» Material to process:
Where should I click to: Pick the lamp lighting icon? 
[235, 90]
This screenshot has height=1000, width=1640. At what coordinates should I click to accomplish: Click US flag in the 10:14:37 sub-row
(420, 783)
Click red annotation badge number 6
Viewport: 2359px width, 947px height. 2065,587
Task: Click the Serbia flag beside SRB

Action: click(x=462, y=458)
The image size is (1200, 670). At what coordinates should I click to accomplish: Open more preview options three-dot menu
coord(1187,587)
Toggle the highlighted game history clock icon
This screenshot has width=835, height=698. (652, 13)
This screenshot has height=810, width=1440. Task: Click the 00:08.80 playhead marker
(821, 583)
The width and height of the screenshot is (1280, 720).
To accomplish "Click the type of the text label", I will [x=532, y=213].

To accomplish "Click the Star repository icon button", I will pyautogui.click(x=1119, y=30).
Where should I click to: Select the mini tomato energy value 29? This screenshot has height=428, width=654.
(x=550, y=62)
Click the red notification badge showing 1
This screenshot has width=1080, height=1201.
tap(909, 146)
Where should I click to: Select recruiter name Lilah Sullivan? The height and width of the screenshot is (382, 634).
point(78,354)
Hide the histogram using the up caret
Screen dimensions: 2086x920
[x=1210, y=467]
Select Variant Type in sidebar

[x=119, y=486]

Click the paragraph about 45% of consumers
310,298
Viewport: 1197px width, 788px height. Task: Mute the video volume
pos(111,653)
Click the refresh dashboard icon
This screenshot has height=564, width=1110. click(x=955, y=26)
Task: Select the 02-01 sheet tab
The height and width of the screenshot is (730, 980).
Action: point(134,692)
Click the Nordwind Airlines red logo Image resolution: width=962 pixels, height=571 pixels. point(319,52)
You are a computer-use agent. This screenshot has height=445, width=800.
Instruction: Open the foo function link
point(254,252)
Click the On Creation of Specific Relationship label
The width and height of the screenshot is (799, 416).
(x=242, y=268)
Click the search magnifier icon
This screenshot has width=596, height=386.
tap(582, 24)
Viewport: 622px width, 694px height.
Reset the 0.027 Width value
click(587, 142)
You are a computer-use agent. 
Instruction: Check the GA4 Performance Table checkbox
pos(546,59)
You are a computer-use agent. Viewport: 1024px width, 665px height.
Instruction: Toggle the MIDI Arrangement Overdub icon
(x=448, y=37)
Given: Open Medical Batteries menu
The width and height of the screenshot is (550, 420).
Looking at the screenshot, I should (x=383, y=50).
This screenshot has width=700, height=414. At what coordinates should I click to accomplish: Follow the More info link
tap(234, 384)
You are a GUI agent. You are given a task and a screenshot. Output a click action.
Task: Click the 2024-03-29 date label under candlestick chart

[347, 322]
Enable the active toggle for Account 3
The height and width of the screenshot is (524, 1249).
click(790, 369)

» Directions: Find out how many lines of the listing above include the word "agent", and give that number alone.

» Response to this task: 4